## DATA RECORDS
• • • • • • •

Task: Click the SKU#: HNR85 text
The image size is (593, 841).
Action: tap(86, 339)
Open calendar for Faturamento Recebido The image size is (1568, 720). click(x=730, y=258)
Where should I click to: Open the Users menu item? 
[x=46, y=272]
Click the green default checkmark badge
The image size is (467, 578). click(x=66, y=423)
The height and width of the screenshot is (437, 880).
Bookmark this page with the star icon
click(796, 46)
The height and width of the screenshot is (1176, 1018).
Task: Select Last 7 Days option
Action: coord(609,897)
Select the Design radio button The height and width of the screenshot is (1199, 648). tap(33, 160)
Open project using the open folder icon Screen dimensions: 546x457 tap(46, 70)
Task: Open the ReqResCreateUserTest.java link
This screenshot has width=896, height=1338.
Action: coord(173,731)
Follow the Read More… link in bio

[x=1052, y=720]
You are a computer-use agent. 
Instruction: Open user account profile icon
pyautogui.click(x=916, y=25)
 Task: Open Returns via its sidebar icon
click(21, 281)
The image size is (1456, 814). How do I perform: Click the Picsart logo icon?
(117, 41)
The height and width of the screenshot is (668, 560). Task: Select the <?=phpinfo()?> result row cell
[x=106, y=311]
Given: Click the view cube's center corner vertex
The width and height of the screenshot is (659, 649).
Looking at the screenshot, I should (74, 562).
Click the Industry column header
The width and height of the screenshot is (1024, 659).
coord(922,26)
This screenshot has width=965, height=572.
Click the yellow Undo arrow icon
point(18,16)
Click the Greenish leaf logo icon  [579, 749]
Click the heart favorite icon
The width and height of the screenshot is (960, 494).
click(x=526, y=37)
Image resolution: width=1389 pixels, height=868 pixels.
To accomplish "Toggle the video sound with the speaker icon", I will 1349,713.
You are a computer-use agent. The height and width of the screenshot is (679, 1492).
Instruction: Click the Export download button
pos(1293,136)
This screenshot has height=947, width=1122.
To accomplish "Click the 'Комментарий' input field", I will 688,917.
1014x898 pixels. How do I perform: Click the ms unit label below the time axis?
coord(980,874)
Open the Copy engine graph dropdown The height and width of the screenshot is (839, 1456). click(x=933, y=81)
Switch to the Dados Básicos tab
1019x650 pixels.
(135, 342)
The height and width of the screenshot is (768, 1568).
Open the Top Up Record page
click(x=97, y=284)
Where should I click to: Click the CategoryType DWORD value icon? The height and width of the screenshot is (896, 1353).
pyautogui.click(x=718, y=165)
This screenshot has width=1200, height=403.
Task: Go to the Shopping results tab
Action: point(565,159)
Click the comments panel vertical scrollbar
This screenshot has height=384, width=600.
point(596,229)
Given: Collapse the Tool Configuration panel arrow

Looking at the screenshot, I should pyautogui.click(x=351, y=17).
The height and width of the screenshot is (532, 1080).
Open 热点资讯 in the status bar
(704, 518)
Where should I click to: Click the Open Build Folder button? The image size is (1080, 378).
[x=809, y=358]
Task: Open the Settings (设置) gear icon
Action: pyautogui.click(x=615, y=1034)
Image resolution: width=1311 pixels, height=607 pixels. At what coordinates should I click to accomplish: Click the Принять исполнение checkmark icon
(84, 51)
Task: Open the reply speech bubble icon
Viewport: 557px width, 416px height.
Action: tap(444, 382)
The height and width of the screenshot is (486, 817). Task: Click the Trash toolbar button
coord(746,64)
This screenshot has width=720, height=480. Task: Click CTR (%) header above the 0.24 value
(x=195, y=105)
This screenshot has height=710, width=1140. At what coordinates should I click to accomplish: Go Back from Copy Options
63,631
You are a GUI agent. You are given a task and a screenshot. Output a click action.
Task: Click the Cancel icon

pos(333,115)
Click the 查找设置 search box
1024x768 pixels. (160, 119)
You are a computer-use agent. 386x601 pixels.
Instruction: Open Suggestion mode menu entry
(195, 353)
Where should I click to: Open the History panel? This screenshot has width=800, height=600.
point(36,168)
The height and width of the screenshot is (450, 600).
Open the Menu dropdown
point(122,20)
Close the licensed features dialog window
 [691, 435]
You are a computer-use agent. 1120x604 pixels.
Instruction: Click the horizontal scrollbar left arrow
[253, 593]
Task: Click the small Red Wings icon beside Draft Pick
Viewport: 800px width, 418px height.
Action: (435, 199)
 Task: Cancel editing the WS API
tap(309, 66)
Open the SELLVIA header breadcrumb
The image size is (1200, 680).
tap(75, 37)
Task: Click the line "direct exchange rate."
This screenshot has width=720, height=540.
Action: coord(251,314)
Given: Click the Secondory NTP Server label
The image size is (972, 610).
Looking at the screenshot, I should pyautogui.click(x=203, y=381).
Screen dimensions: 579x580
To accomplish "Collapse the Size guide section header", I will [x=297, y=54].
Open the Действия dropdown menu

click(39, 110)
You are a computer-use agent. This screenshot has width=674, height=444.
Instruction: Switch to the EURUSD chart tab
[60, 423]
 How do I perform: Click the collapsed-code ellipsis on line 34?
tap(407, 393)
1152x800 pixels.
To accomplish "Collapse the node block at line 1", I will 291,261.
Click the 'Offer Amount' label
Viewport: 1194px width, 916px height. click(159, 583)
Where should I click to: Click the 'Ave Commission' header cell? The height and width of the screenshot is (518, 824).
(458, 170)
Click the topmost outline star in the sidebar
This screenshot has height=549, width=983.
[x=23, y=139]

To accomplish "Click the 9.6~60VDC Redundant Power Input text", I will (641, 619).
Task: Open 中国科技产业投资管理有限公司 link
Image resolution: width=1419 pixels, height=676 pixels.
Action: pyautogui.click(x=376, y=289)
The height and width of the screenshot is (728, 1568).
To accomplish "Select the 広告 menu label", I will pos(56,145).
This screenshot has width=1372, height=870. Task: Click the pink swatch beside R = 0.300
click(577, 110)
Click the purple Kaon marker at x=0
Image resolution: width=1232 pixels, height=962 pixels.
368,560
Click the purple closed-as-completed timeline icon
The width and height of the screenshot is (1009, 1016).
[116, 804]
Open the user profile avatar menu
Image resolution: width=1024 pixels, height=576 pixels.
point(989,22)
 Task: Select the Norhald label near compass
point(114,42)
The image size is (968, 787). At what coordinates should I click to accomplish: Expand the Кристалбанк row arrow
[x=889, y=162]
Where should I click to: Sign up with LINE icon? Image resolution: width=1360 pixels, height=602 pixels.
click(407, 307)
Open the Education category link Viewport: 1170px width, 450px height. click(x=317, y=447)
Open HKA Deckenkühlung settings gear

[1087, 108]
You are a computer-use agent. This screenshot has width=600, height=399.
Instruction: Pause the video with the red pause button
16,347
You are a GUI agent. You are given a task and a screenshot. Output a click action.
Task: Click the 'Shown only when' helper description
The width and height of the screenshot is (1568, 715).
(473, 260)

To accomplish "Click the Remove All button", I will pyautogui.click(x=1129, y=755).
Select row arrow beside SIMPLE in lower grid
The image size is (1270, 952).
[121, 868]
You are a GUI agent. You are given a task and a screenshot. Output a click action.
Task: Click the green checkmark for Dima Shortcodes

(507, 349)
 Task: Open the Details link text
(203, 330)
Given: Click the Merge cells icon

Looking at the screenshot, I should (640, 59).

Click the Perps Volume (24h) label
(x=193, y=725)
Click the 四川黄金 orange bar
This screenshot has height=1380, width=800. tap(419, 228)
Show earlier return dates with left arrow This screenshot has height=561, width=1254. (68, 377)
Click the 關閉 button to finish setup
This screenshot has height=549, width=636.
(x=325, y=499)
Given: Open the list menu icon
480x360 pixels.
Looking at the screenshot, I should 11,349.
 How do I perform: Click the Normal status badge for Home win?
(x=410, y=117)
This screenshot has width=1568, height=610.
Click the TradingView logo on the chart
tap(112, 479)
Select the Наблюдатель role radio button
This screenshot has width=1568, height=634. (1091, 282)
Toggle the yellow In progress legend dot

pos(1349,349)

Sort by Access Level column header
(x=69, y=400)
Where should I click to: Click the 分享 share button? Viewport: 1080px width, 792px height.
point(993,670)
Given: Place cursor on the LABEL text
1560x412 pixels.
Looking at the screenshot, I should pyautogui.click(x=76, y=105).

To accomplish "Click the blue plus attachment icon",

• • • • • • •

## WORK ORDER
Within the listing above, locate the line containing "Where should I click to: Open the Users" and the line containing "Task: Open the ReqResCreateUserTest.java link". Reproduce those two lines and all lines between them exactly, with nothing added.

## SOLUTION TO THIS TASK
Where should I click to: Open the Users menu item? 
[x=46, y=272]
Click the green default checkmark badge
The image size is (467, 578). click(x=66, y=423)
The height and width of the screenshot is (437, 880).
Bookmark this page with the star icon
click(796, 46)
The height and width of the screenshot is (1176, 1018).
Task: Select Last 7 Days option
Action: coord(609,897)
Select the Design radio button The height and width of the screenshot is (1199, 648). tap(33, 160)
Open project using the open folder icon Screen dimensions: 546x457 tap(46, 70)
Task: Open the ReqResCreateUserTest.java link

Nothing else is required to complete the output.